Ely’s city council is on the verge of taking a bad situation and making it worse. Much, much worse.
Sometime soon, perhaps Tuesday, council members could take the almost incomprehensible step of increasing building permit fees in Ely.
Even in the wake of calls at the council table that fees should be lowered, a proposal to increase most fees has come forward.
Even after revelations that the city paid a $128,000 tab for building official services last year, for a position that averaged 32 hours per week, council members are considering a plan that could increase those costs.
Late in the week, just as the Echo was going to press, some common sense emerged when mayor Chuck Novak said publicly he’d oppose increasing permit fees.
He joins Paul Kess and Al Forsman, two council members who have championed the issue, taken a leadership role and have clearly looked out for Ely residents.
As the fee issue unfolds, the data, evidence, anecdotal reports and pure horror stories continue to pile up with each passing meeting.
Firs, Kess pointed out that Ely’s expenditures for building official services are astronomical, at least in comparison to several other northern Minnesota communities.
Not long after, Forsman identified an instance in which a roofing permit in Ely costs $100 more than it does in Grand Rapids, and even a cursory review backs the growing call - yet to be heard by a council majority - that fees in Ely are too high.
The latest came from a pair of contractors, one who went so far as to contend that the current fee system “rips off” Ely residents, another who pointed out that the absurd “wage plus commission” allowance in the existing contract resulted in an $8,000 payment to the building official for six inspections of a new home.
Six inspections, $8,000.
Those numbers alone should be enough to convince city officials that something is awry with the current set-up.
Forsman made a compelling point at the council table this week when he pointed to state law that requires that fees “must be fair, reasonable and proportionate to the actual cost of the service for which the fee is imposed.”

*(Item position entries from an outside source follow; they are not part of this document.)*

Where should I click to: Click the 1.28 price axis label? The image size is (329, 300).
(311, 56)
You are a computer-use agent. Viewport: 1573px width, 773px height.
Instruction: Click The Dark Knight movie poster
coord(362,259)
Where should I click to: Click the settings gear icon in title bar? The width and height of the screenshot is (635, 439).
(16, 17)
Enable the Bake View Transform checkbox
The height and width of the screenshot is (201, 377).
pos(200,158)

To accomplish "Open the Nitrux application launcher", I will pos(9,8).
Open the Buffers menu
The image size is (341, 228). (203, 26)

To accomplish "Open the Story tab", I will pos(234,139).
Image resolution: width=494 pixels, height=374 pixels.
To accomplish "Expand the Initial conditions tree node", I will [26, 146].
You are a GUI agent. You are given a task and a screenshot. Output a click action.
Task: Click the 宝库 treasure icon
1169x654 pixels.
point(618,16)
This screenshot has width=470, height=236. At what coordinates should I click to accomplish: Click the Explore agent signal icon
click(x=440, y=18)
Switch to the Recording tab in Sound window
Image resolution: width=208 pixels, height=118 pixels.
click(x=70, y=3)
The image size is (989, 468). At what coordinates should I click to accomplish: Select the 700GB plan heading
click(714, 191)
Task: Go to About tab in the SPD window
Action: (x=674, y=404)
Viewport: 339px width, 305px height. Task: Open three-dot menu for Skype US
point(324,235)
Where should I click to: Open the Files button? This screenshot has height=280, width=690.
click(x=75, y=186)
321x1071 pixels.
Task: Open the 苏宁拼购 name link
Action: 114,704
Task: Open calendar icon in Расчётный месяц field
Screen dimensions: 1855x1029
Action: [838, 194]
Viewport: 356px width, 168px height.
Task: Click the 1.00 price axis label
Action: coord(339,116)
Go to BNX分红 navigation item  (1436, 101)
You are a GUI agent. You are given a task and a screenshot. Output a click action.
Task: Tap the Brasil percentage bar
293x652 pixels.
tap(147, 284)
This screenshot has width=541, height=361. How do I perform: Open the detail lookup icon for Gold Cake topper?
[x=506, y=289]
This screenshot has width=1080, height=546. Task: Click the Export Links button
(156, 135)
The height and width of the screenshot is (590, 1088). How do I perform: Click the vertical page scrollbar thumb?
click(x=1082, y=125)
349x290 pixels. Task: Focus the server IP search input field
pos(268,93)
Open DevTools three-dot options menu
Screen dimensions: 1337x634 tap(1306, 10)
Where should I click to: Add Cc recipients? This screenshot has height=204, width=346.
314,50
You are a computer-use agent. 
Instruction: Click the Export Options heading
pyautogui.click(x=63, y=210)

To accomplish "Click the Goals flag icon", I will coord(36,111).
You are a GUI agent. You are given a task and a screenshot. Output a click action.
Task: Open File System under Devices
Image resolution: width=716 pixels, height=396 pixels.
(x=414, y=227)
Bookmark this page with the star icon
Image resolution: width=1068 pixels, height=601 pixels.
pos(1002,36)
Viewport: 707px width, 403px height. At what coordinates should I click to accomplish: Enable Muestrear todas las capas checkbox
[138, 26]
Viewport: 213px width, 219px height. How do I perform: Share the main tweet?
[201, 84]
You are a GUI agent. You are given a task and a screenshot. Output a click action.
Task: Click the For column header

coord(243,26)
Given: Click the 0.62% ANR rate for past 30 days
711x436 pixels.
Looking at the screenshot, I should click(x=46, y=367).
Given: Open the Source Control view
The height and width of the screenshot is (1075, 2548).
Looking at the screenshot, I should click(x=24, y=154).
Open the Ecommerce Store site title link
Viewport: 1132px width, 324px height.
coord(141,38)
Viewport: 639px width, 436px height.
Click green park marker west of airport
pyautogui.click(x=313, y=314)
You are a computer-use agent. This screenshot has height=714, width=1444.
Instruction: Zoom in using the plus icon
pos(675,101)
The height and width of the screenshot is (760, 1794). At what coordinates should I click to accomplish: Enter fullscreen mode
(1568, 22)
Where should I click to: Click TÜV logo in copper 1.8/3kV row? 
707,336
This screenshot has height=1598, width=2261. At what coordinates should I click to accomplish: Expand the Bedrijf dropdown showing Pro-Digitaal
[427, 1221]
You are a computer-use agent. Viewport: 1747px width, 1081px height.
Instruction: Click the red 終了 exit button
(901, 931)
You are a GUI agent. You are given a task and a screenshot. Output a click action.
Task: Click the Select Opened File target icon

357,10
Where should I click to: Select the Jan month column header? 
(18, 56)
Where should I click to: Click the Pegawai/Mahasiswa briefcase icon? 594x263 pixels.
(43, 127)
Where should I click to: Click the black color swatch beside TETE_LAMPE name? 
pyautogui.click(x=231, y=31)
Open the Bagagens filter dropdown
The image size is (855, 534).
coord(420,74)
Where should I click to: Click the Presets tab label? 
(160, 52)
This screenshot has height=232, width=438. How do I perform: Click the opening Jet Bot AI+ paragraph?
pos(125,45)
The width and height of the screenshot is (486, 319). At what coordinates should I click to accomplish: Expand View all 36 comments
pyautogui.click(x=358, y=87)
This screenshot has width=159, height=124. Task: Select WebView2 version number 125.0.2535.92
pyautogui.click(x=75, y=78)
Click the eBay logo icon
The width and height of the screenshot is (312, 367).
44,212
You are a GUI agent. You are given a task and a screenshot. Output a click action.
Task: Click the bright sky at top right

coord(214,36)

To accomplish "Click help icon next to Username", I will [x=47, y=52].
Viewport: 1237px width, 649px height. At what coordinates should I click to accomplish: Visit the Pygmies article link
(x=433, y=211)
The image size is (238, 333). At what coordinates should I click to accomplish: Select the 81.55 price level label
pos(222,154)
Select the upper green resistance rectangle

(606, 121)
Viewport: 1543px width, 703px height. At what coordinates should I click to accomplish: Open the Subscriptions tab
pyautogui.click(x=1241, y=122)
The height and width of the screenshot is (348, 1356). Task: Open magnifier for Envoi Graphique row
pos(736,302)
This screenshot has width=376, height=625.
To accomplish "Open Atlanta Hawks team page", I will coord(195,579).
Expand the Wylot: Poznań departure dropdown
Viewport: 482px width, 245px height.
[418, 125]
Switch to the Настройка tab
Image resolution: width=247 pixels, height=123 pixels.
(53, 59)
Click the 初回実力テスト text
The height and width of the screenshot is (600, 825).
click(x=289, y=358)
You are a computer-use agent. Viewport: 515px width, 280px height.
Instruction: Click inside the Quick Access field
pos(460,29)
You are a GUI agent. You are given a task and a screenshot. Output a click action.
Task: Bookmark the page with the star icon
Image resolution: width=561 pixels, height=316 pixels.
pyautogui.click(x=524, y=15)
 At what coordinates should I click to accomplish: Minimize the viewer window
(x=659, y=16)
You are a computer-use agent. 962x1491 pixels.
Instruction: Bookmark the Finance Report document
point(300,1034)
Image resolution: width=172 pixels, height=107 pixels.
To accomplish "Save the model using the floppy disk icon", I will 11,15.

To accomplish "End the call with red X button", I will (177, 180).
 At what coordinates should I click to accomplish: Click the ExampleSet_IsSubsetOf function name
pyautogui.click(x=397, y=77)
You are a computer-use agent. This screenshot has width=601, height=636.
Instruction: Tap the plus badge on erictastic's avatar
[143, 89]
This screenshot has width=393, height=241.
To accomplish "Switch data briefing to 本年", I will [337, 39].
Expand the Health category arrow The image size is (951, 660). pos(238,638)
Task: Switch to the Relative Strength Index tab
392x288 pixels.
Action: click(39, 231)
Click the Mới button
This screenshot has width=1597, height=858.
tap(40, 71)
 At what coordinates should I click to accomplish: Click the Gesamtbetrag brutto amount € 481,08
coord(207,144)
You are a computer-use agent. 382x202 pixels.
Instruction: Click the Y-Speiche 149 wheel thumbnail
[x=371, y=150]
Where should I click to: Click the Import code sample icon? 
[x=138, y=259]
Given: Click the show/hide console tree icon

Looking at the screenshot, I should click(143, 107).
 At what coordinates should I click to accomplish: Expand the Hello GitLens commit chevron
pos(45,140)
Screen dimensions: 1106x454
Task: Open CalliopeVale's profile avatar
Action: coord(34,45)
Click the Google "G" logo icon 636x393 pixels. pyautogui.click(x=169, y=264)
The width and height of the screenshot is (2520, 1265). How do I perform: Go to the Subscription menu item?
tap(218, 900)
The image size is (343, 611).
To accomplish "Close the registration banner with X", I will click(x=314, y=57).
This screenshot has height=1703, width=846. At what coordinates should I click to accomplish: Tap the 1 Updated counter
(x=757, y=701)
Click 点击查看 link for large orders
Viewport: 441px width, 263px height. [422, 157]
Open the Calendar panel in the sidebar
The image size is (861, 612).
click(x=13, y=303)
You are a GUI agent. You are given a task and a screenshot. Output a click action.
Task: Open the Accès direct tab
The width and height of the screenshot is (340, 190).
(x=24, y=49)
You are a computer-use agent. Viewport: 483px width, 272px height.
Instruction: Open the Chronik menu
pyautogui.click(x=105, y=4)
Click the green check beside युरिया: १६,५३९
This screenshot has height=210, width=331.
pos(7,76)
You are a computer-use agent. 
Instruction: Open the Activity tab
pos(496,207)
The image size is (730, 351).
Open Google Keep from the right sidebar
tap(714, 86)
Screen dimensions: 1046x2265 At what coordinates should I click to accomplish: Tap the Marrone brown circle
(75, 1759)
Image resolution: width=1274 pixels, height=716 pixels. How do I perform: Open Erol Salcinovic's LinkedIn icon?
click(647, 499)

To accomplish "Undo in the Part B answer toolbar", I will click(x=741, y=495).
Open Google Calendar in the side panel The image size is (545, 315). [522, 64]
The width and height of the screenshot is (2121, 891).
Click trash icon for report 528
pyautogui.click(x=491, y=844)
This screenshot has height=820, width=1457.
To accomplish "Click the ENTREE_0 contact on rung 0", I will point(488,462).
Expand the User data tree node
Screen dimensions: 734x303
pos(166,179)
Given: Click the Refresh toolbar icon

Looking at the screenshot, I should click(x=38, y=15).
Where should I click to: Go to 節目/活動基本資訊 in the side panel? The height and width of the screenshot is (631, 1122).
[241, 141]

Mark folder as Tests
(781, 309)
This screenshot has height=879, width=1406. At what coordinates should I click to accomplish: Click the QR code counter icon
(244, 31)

It’s hard to justify what’s fair and reasonable about projects that lead to $8,000 or $10,000 bills for a handful of inspections, or the city’s insistence on tying fees for roofs, siding and other projects to the cost of the work being done.
Flat fees for certain types of projects are commonplace elsewhere and can certainly work in Ely.
After all, as one contractor pointed out to us, roof inspections should take the same amount of time whether the roof has 10 or 60 squares, or whether it’s 20-year asphalt single or standing seam copper.
On an issue like this, it’s easy to get lost in the details and it’s also understandable for council members to simply defer to staff and their judgement.
But that’s the easy way out, especially when staff have a massive, massive financial stake in what is being proposed. A classic case of the fox guarding the henhouse.
Council members in Ely don’t represent and aren’t elected by city staff. It’s the citizens of Ely they are accountable to, answer to, and must speak for at the table.
And when something is presented that’s clearly out of line - it’s the council that is the last line of defense. In this case, the last line of defense against what is little more than legalized extortion.
Council members made a bad decision last month by approving the building official’s contract.
Raising fees will only double down on that decision and sock it further to Ely’s property owners and taxpayers. We hope at least four people at the council table will look out for them and reject the fee increases now on the table.